La última elección presidencial en Chile dejó una imagen elocuente: el país pasó a segunda vuelta con dos candidatos ubicados en los extremos del espectro político que, más preocupante aún, plantean discursos que nos dividen como sociedad. La hostilidad parece estar a la orden del día en esta época de elecciones, y los discursos muestran visiones dicotómicas entre grupos, fragmentándonos como sociedad.
Pero las cosas nunca son tan simples. Desde la psicología social sabemos que las personas tendemos a buscar certezas cuando experimentamos incertidumbre, amenaza o frustración, y eso muchas veces nos lleva a cometer errores y sesgos en nuestro razonamiento. Es más, se ha visto que cuando nos apegamos identitariamente a etiquetas ideológicas (como la división entre izquierdas y derechas), tenemos más tendencia a ver a las personas del partido contrario negativamente. La polarización ya no es solo ideológica: es afectiva, cotidiana, íntima. Lo dicen los datos, lo muestran las calles y lo viven las familias. En contextos de polarización afectiva, parece que ponemos en juego nuestra identidad más que nuestros argumentos.
En esos escenarios, los discursos extremos resultan más atractivos porque simplifican un mundo complejo, ofrecen explicaciones claras y prometen cambios rápidos, incluso a costa de dividirnos poniendo en juego nuestra —ya débil— cohesión social. La política, que tradicionalmente buscaba acuerdos, se ha transformado en un espacio donde las emociones pesan más que los argumentos. Hoy vemos rabia canalizada como identidad, desconfianza convertida en pertenencia y miedo interpretado como orientación electoral.
Los estudios recientes —como el del Laboratorio de Encuestas y Análisis Social de la Universidad Adolfo Ibáñez— muestran que la ciudadanía se siente más lejana del centro, más desconfiada del otro y más dispuesta a interpretar la política como confrontación. No votamos solo por programas: votamos también desde la sensación de amenaza, desde la pertenencia emocional y desde una narrativa en que el adversario deja de ser legítimo. Esa combinación abre la puerta a candidatos con propuestas más radicales que, a costa de ofrecer certezas y pocos matices, profundizan las tensiones sociales en nuestro país profundamente desigual.
Pero hay un efecto menos visible; quizá más preocupante: cómo esta polarización llega a las infancias y juventudes. Al día siguiente de las elecciones, muchas salas de clases se llenaron de conversaciones sobre “los buenos y los malos”, “los que quieren destruir Chile” o “los que lo quieren salvar”. Niños y jóvenes de ocho o diez años repitiendo discursos que no entienden del todo, pero que escuchan en la mesa familiar o en conversaciones de adultos que hablan con emoción, fastidio o temor.

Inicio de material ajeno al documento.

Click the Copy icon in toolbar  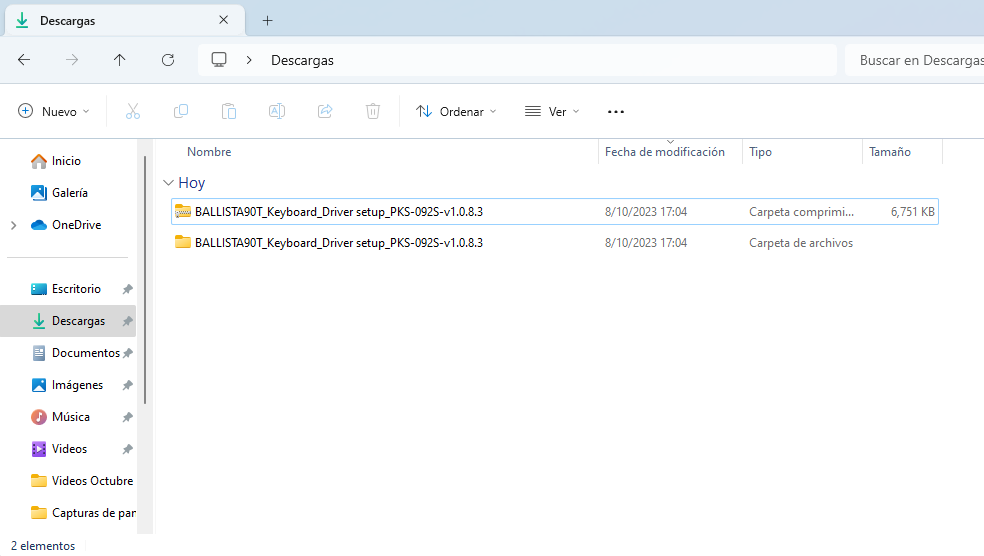tap(181, 112)
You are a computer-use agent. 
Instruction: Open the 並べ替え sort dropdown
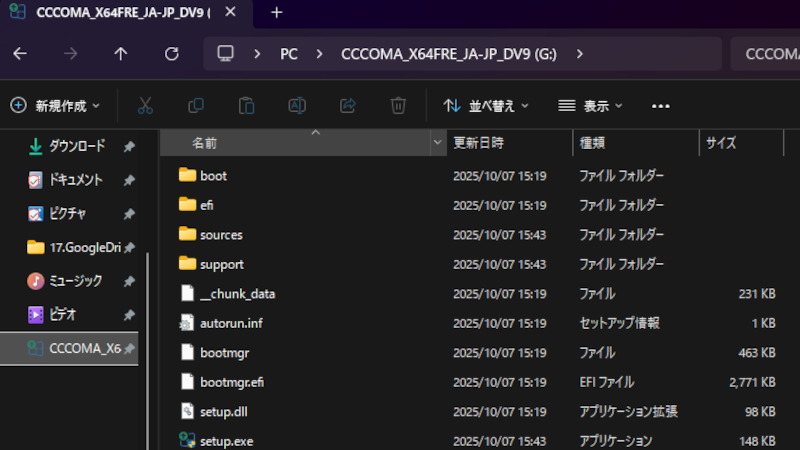pos(486,105)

Los niños observan, imitan y reinterpretan; son esponjas relacionales. Cuando la política se vive como una batalla moral, ellos internalizan esa lógica. Aprenden que el otro no es alguien con quien dialogar, sino alguien del cual protegerse. El riesgo es que naturalicen la hostilidad como parte del debate democrático y que crezcan sin haber visto modelos de desacuerdo respetuoso o de convivencia política sana.
La responsabilidad no es solo de los partidos ni de los candidatos. Es, sobre todo, de los adultos. La democracia no se transmite con discursos, sino con conductas: cómo conversamos en casa, cómo respondemos ante la diferencia y cómo enseñamos que la política es un espacio de proyectos, no de enemigos.
Si queremos reducir la polarización, debemos empezar por enseñar a los niños —y recordarnos a nosotros mismos— que una sociedad democrática necesita más puentes que trincheras. Y que el futuro político de Chile no se juega solo en las urnas, sino también en cada sala de clases, en cada comedor familiar y en cada conversación donde elegimos entre sumar o separar.